→ **Exercise prompt**:
What is the number of lines below that contain the string "window"? Give it and nothing else.

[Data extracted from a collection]
--*--

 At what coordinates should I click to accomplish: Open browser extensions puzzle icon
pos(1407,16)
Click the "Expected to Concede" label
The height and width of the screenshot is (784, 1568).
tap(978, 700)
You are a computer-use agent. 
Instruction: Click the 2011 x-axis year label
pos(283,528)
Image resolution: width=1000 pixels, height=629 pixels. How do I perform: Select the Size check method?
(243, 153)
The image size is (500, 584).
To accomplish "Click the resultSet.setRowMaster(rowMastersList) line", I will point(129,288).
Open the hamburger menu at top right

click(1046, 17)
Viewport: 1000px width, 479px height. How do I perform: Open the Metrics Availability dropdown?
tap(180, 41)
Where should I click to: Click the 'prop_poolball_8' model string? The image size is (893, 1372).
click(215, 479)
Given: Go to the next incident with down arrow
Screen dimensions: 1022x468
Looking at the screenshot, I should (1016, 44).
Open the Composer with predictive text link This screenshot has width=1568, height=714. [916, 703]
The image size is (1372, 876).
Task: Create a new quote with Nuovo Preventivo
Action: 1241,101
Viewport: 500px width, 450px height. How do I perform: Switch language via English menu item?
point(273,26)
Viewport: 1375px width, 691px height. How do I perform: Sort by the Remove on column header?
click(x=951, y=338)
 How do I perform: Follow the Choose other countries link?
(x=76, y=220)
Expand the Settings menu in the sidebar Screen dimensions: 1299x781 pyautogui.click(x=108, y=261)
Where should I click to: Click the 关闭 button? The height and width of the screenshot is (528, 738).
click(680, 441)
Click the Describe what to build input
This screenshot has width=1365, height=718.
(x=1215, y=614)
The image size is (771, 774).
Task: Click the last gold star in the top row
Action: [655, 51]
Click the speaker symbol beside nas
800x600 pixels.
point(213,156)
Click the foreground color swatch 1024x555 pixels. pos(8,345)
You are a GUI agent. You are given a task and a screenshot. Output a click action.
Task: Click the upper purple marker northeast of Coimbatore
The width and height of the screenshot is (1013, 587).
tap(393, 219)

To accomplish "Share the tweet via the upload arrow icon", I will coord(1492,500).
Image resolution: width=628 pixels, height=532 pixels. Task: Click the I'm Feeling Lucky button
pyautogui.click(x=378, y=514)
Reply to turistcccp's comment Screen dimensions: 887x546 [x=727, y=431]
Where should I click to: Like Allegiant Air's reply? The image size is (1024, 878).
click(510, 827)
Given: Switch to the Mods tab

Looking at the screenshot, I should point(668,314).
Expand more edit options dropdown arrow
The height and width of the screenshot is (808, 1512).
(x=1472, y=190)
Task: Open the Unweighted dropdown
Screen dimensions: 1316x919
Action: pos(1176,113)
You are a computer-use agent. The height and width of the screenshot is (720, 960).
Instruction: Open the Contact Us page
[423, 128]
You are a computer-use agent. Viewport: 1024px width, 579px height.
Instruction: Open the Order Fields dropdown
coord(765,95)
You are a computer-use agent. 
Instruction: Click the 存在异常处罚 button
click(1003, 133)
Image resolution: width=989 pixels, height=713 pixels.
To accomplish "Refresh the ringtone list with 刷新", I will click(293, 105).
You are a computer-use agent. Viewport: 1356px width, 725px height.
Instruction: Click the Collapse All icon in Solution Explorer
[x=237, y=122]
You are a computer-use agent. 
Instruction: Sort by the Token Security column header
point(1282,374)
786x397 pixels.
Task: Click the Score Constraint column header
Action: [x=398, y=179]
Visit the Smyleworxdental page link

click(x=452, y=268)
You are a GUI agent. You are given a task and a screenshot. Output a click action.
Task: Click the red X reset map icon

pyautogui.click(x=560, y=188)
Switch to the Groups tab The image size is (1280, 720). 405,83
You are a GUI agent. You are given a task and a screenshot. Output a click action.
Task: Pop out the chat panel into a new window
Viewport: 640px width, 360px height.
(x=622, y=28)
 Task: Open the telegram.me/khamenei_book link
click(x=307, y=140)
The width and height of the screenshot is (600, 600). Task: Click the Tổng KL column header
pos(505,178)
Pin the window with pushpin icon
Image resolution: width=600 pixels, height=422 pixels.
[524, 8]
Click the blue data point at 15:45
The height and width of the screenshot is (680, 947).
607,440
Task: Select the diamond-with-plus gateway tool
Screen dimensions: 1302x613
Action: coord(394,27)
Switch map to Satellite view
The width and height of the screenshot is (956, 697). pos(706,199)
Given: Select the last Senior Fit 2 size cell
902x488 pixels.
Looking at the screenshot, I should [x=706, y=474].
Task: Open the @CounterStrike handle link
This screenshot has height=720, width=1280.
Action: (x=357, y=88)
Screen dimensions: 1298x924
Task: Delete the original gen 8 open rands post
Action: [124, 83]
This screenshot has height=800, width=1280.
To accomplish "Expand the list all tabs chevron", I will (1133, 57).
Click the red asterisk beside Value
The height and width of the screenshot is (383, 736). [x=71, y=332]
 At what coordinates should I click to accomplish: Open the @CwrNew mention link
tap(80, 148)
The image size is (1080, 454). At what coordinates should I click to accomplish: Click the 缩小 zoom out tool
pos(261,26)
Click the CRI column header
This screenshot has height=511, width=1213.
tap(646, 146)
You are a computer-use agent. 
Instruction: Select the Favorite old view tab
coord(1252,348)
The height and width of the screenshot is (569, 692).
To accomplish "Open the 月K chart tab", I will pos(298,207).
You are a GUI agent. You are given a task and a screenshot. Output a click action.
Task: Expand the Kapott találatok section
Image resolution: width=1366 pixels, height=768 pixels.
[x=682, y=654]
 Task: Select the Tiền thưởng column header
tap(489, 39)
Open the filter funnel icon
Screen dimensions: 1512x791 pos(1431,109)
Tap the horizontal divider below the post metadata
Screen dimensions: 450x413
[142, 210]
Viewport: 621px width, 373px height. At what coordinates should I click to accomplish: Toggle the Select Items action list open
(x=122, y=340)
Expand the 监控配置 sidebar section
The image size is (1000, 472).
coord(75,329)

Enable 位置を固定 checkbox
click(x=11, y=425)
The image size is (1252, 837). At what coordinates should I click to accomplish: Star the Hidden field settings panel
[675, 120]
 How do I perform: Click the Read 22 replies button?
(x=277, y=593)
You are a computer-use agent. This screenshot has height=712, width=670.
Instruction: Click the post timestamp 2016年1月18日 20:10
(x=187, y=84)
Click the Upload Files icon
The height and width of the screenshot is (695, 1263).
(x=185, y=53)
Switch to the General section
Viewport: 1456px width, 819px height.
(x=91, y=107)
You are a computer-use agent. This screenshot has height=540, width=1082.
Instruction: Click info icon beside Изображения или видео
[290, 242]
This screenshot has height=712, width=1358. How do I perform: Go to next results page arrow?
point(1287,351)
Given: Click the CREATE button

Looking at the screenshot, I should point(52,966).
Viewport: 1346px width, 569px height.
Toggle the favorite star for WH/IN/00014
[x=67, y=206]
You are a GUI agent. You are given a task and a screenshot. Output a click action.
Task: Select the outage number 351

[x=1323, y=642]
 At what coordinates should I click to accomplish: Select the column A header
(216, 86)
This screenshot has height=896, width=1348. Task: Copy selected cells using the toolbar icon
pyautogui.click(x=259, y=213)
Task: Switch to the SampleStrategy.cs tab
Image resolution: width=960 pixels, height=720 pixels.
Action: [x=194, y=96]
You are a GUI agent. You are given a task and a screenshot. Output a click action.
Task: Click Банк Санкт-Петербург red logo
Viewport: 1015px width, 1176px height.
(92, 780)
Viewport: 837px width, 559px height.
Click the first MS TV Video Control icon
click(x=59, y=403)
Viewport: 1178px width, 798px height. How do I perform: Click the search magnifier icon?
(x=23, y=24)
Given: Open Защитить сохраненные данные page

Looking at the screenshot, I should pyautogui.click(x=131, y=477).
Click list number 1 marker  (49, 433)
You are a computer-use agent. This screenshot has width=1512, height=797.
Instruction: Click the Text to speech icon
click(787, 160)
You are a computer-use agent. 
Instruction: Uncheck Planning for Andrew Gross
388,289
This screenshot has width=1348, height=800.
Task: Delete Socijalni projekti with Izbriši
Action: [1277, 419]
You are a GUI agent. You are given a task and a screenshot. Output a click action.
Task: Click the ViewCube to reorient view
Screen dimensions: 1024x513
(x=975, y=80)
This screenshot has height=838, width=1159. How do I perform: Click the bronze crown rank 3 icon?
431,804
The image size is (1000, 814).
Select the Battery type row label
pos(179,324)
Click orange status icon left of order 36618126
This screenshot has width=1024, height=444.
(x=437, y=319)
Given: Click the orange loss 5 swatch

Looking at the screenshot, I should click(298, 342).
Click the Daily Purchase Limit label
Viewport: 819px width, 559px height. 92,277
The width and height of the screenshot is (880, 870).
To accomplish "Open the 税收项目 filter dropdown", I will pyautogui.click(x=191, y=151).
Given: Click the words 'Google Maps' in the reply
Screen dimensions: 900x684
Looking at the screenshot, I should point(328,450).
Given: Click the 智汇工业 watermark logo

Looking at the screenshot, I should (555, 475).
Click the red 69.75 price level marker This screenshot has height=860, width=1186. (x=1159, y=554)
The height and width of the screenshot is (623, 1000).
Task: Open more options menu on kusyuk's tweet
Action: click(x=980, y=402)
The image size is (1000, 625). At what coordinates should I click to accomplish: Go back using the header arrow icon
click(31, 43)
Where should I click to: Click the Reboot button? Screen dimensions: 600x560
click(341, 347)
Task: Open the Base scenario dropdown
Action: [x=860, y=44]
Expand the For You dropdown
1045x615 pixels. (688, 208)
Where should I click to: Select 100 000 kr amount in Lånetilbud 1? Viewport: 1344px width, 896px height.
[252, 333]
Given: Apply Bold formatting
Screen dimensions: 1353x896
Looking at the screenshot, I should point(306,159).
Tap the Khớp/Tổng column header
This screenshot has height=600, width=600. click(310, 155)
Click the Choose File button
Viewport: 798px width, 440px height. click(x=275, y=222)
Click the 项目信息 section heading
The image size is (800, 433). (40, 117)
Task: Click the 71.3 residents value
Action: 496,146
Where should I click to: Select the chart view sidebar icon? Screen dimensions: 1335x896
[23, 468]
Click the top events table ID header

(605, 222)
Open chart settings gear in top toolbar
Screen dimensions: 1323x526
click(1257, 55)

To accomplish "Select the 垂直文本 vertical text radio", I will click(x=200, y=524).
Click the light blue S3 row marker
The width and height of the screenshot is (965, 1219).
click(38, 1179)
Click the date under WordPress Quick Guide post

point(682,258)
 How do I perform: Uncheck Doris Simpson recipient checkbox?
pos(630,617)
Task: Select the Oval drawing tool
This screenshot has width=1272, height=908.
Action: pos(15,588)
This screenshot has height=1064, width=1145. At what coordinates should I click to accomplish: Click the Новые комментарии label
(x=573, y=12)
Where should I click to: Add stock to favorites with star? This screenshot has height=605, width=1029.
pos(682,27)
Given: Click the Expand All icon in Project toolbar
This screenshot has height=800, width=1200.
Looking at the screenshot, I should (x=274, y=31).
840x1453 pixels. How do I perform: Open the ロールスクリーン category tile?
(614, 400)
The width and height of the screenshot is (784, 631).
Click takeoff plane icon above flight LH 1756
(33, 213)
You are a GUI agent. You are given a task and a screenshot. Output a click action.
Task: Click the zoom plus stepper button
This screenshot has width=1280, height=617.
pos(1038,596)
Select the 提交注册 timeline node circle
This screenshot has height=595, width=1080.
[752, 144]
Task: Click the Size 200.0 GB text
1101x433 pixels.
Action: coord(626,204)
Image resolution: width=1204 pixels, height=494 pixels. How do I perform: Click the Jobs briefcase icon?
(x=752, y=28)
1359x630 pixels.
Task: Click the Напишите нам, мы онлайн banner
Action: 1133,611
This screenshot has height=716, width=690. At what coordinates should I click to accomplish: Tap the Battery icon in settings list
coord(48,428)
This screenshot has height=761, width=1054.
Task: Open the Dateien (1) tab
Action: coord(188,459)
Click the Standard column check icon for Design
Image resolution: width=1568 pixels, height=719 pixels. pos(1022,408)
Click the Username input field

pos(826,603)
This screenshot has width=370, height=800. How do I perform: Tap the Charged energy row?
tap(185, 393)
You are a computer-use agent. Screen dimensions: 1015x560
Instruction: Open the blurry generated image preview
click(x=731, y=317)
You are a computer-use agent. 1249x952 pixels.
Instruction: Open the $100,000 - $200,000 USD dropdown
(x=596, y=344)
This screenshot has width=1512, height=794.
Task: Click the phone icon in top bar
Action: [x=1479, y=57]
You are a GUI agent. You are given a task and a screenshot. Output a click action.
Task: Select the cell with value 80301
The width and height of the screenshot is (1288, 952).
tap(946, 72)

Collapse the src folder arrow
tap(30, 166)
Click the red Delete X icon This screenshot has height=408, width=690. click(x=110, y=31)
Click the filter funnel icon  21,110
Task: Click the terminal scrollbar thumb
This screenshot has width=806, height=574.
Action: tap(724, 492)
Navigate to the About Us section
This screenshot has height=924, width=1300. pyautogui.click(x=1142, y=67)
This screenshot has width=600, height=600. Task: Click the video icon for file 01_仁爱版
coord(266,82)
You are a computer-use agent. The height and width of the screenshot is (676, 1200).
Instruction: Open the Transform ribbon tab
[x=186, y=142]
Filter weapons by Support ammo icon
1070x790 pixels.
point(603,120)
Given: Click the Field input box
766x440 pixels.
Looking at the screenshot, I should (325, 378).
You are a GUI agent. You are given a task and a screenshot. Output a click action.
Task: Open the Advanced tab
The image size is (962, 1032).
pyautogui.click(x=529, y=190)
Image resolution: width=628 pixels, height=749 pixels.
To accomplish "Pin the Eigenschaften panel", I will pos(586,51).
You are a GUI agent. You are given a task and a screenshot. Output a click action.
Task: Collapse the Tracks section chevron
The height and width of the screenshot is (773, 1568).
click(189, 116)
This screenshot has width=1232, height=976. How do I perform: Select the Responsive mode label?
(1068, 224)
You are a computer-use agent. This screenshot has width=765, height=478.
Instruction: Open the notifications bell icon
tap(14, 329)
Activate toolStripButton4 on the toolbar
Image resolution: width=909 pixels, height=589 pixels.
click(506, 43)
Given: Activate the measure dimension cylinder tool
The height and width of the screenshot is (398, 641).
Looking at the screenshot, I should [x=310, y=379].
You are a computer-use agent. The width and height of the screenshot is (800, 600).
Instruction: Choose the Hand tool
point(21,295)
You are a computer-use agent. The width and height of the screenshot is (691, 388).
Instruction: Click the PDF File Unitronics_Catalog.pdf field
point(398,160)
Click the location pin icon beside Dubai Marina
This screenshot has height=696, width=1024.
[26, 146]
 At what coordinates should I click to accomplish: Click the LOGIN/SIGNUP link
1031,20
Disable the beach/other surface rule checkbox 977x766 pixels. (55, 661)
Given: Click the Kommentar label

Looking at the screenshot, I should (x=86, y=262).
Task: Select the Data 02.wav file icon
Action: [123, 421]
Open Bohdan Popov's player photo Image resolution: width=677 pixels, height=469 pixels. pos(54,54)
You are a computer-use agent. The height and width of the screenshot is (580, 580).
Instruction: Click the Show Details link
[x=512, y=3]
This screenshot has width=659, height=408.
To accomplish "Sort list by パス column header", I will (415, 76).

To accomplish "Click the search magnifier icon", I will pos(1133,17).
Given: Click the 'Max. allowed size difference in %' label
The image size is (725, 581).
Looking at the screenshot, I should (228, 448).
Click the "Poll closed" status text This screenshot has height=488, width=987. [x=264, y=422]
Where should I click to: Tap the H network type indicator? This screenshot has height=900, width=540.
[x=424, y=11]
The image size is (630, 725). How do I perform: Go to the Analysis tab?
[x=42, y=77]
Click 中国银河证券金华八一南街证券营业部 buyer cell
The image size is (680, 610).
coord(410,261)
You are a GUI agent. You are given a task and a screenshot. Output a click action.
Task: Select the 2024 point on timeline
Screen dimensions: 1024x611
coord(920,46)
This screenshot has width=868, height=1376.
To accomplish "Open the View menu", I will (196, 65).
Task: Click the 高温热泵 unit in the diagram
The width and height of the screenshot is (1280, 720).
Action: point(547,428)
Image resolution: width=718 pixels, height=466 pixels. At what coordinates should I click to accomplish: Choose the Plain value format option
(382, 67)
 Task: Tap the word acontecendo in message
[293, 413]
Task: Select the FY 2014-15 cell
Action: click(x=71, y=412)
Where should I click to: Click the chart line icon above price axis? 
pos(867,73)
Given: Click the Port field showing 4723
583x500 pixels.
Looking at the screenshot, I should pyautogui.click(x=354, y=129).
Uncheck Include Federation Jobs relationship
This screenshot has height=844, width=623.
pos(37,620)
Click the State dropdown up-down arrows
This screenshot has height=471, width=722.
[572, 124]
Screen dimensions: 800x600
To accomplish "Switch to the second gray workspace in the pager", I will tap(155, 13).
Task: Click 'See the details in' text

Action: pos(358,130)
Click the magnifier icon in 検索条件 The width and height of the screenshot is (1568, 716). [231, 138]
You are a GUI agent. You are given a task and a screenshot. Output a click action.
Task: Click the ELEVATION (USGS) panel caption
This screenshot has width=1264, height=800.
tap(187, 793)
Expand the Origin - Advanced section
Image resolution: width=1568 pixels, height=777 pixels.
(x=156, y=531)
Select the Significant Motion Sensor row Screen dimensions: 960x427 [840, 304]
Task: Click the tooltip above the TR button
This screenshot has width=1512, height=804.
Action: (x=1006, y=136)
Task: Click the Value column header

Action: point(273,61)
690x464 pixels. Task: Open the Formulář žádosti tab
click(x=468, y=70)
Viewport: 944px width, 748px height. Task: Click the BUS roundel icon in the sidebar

--*--

→ **Exercise answer**:
2